**Records for the task**.
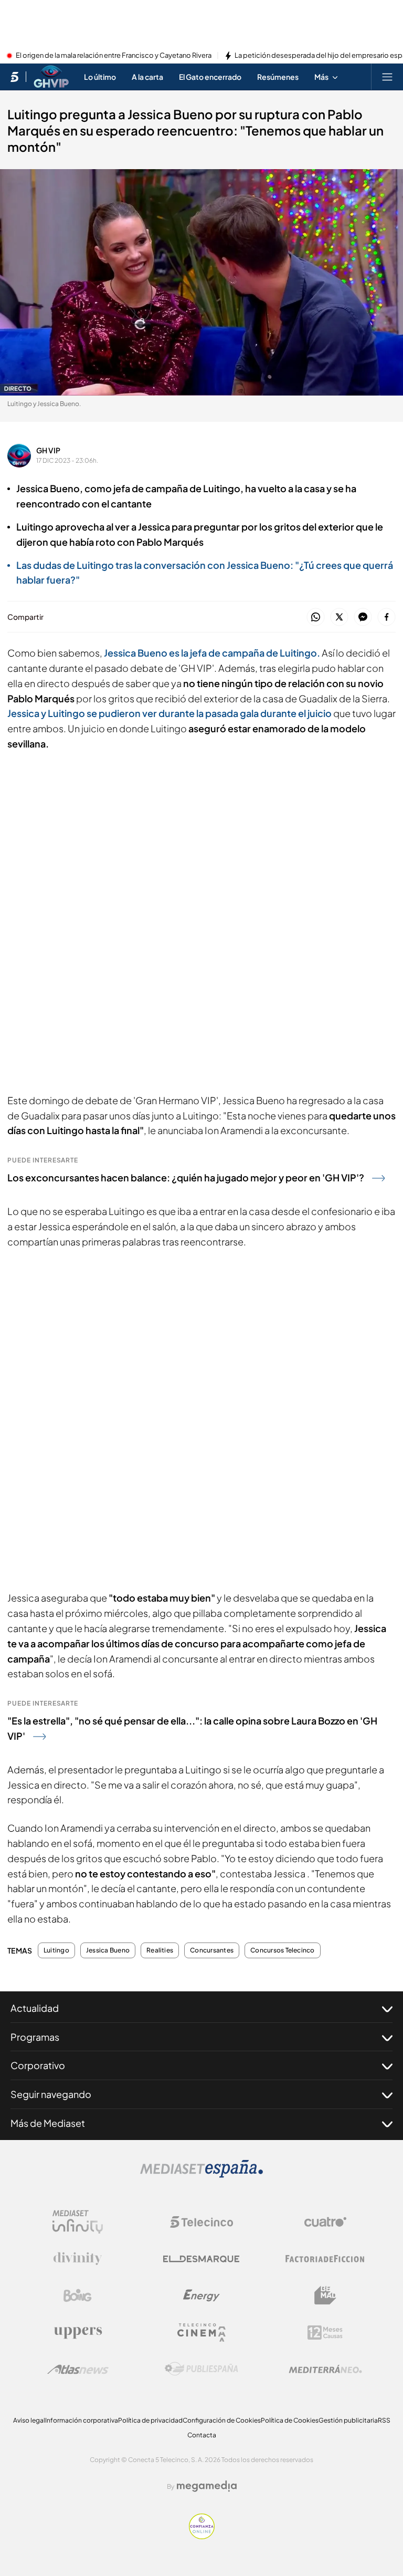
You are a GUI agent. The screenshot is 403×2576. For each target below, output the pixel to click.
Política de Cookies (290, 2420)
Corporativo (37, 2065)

...

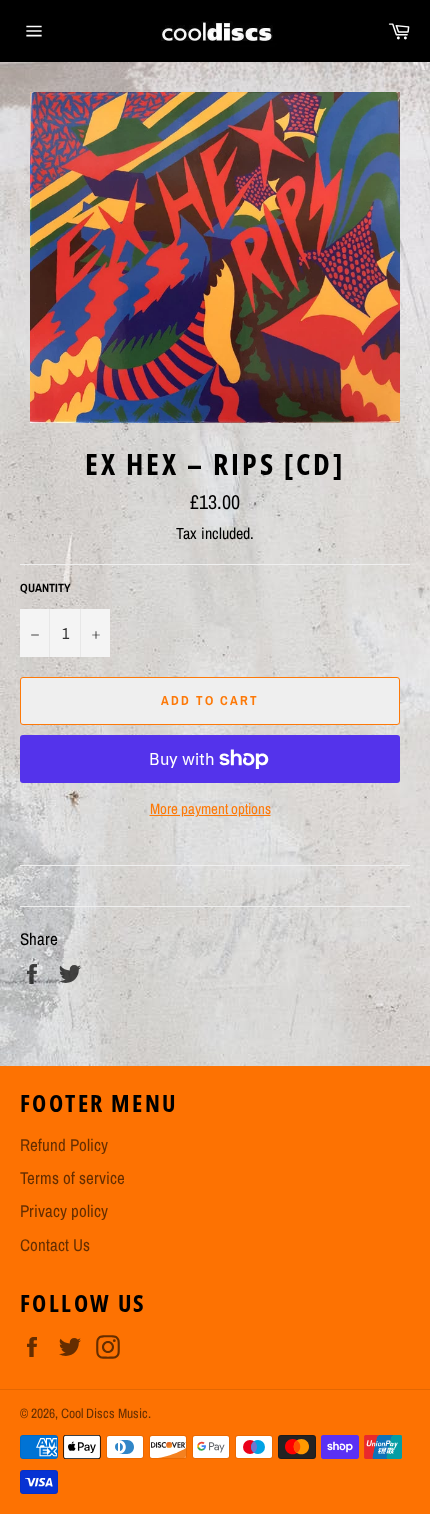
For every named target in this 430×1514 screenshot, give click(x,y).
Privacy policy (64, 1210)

**Aim of the task**. Filter this listing and copy only the lines holding the word "screenshot".

**Solution for this task**.
You are a GUI agent. The screenshot is 403×2576. For each target below, output the pixel to click.
For every named target in this 430×1514 screenshot, give click(x,y).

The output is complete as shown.